Вена – Рим – Америка. 1976-й

Опубликовано: 15 июня 2014 г.
Рубрики:
ОТРЫВОК ИЗ КНИГИ
Из 1-й книги Александра Половца «БП. Между прошлым и будущим»

Москва, Шереметьево-2, граница. 1976 год.

Таможня — таможней. С ней вроде бы все ясно. Граница же — иное. Настоящая граница, она — не стеклянная, забеленная матовой краской переборка, за которой мы переставали быть подсоветскими гражданами и оказаться за которой мы должны вот-вот. Та переборка просто стала физическим барьером, отделив одну нашу жизнь от другой. Настоящая граница — физически неосязаемая, она продолжается в каждом из нас. Так мы теперь и живем.

Итак, Шереметьево-2. Редко кому, из стоящих сейчас в нашей очереди, доводилось бывать здесь раньше: аэропорт — международный. Удивительно звучит по радио: пассажиров, отбывающих рейсом номер такой-то в Манилу... отбывающих в Женеву... в Иоганнесбург... просят пройти на посадку.

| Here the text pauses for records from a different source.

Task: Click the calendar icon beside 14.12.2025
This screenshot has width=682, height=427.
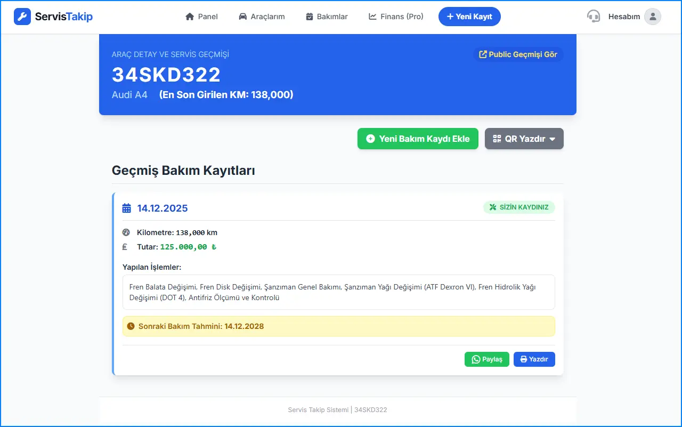Action: tap(126, 208)
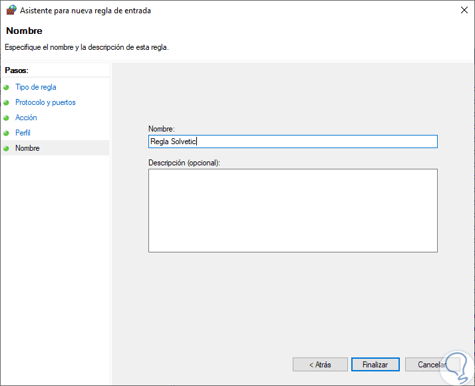Click the Nombre text field

(x=293, y=142)
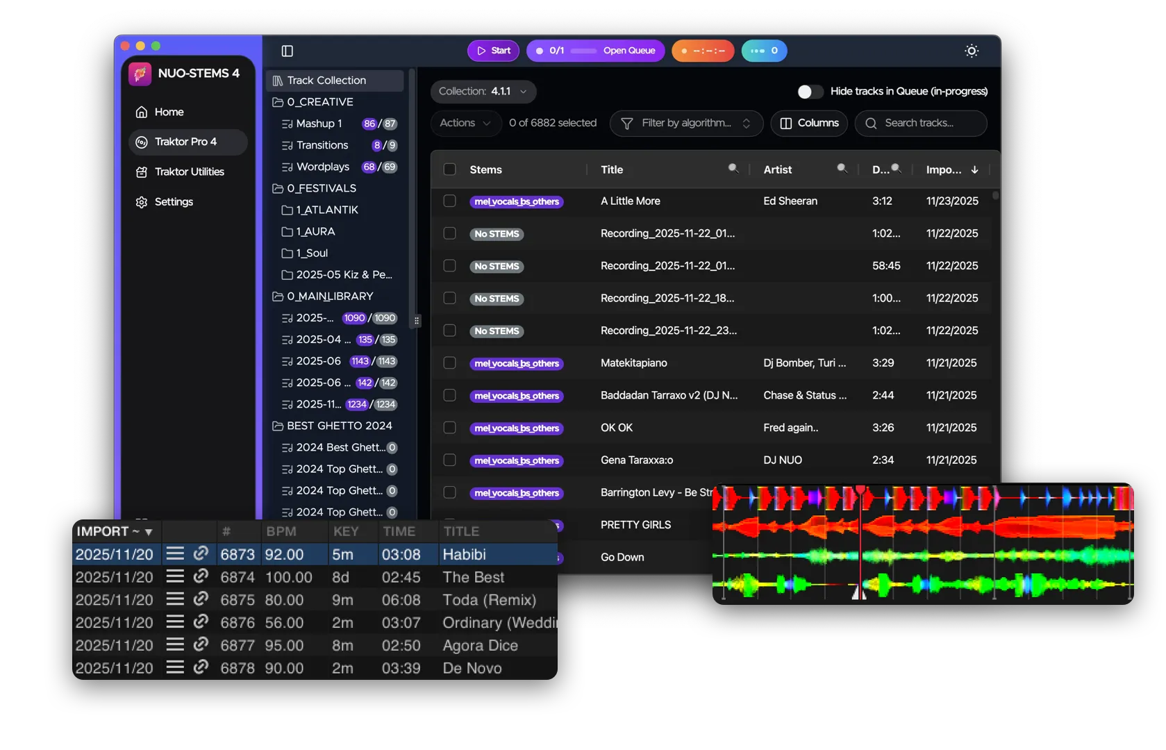Image resolution: width=1166 pixels, height=750 pixels.
Task: Click the brightness/theme icon at top right
Action: (971, 51)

Ждём... Ждём, когда скажут нам — Вена... Мы здесь с 6 утра, хотя наш рейс — где-то после полудня. Мы предупреждены: будет подробный досмотр ручной клади. При нас небольшие чемоданчики, баулы — у кого что — по одному на пассажира. На будущего пассажира. Пока мы здесь, пока мы ждем объявления, разрешающего следующий шаг к границе, — мы еще не пассажиры. Это — у каждого здесь в мыслях. Власть — коварна. Ждём, ждём. И даже потом, заняв место в самолете, мы ждём, что вот кто-то войдет в салон и назовет чью-то фамилию: пройдите, пожалуйста, к выходу. С вещами. И ведь бывало такое...

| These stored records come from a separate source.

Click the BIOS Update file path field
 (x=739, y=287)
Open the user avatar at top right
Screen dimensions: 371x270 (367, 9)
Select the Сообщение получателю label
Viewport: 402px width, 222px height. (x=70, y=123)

А сейчас я стою в небольшом, отгороженном плотной занавесью пространстве. В комнате, кажется, последней из анфилады ведущих к выходу, к последней двери, это за ней — ступени, короткая и показно неторопливая прогулка к трапу самолета (а ведь как хотелось пробежать эти последние метры!).

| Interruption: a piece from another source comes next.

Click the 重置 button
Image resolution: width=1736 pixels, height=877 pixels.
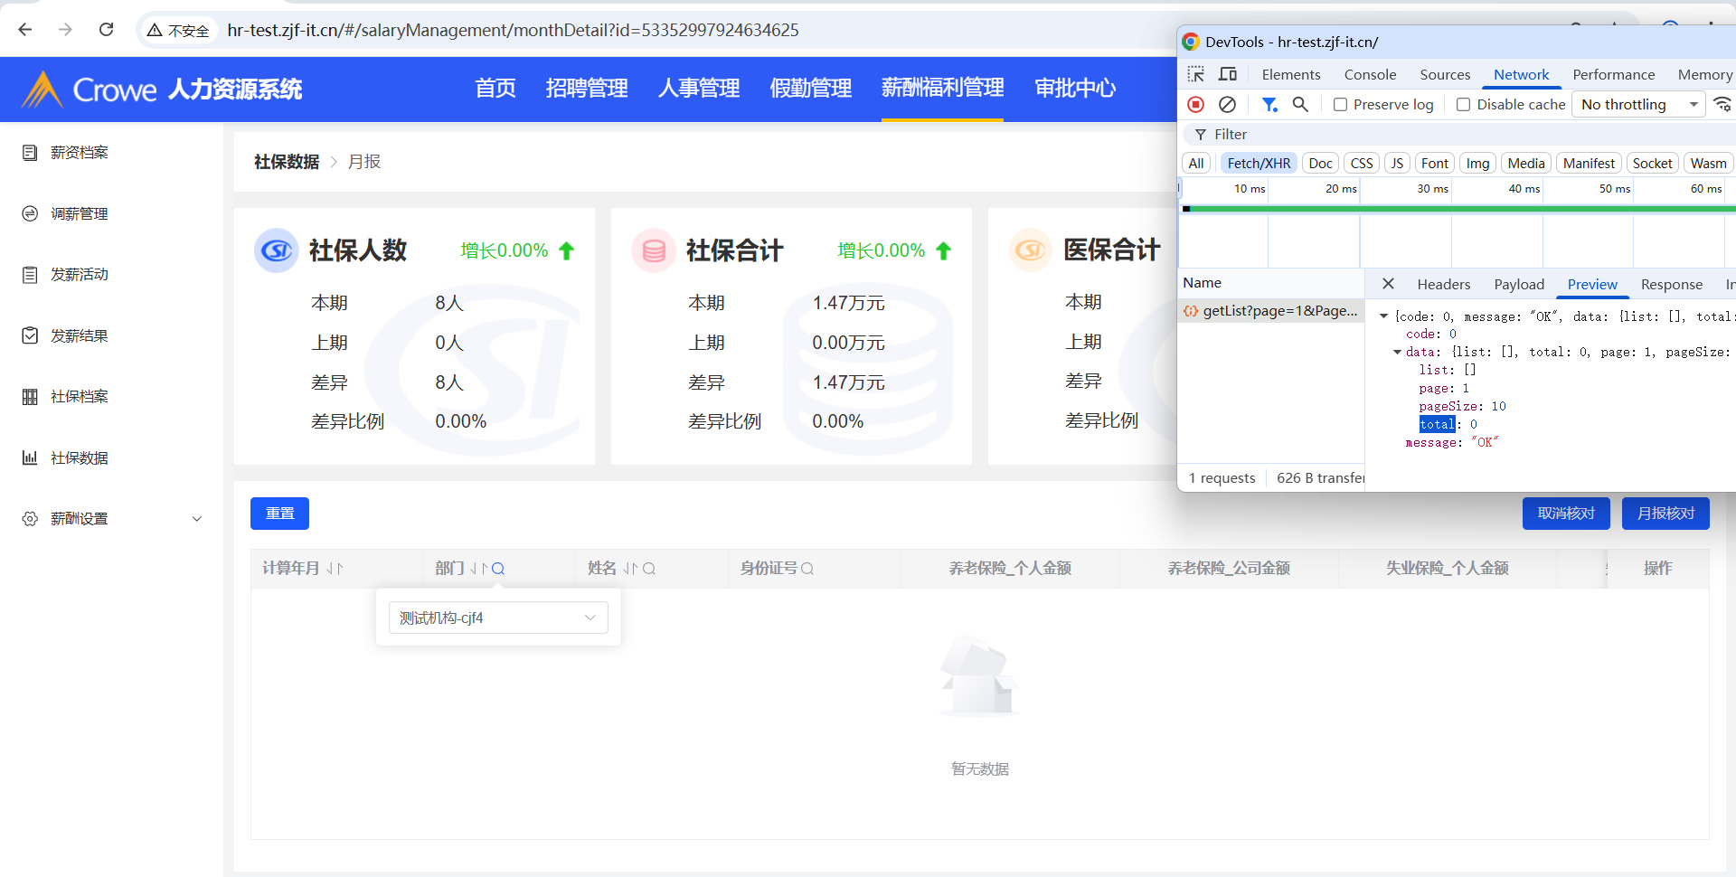pos(279,514)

Здесь таких закутков, заметил я, несколько. Это уже личный досмотр. «Пожалуйста, снимите плащ. Пиджак. Ботинки». Жду, сейчас услышу — брюки... Нет — только предложили вывернуть карманы и сложить все на небольшой тумбочке, она здесь же. Покажите бумажник. В пиджаке и плаще на моих глазах прощупывают каждый шов.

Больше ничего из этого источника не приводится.